→ Page extract
# What Makes Your Rats Boggle?



## Grotesque (Mar 19, 2014)

When I am sitting at the computer with a blanket over my legs, I let my Cheerio sit in the blanket dip between my legs. She'll curl right up and wait for the tickling to start! I'll start rubbing her face and tickling her tummy and her eyes start going crazy! ;D









I'm just curious about what gets your rats into a boggling frenzy.


----------



## MissSix (Jul 8, 2014)

Gustav used to get boggling pretty much anytime he got to come along for a walk and get attention from strangers. It would freak people out, and I would have to explain to them that it just means he's enjoying himself. 

Beadle does not boggle as much, usually just when we are snuggled up close together on the bed watching a movie together.


----------



## cirice (Nov 15, 2015)

One of my girls, Artemis, boggles almost any time you pet her. Also, since my rat cage is against the wall next to my bed, and right in front of my computer, if I'm sitting at my computer she'll sit in the corner of the cage closest to the computer desk. If I stick my fingers through the bars, she'll lick them and start boggling.


----------



## MinorRobot (Aug 13, 2014)

I have never seen any of my rats boggle. Maybe it's not a roof rat thing??
I'd read about it, of course, but the first time I saw a video of it I was pretty taken aback! Like I was not prepared for that lol. I could see how people might be freaked out by it if they didn't know.


----------



## pbyeerts (Nov 17, 2015)

I remember reading that not every rat does it.....


----------



## Tiwohunter (Nov 16, 2015)

Shinji does it if I'm giving him loves or when he is happy to see me. He is truly a happy go lucky chap and is very affectionate. I have never seen Sousuke boggle but he and I are still working on trusting each other so maybe one day?


----------

→ Given data

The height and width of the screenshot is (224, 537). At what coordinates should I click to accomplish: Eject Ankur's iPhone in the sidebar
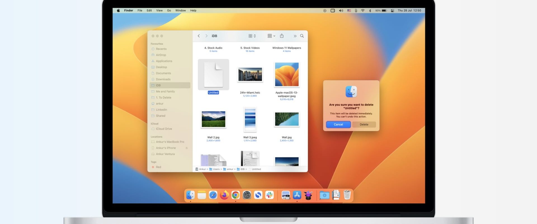coord(187,148)
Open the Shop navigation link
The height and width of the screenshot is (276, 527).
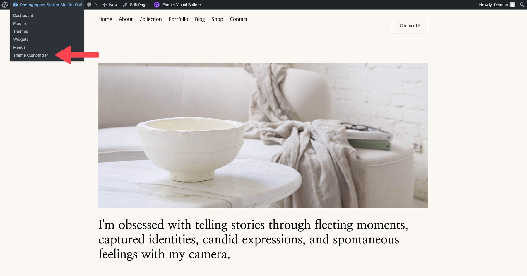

→ Tasks to complete
1. In the thread on rats boggling, when does Beadle usually boggle?
2. Repeat the thread on rats boggling word for word, starting at "## MinorRobot (Aug" and ending at "they didn't know.".

→ Expected answers
1. Usually when snuggled up close on the bed watching a movie together.

2.
## MinorRobot (Aug 13, 2014)

I have never seen any of my rats boggle. Maybe it's not a roof rat thing??
I'd read about it, of course, but the first time I saw a video of it I was pretty taken aback! Like I was not prepared for that lol. I could see how people might be freaked out by it if they didn't know.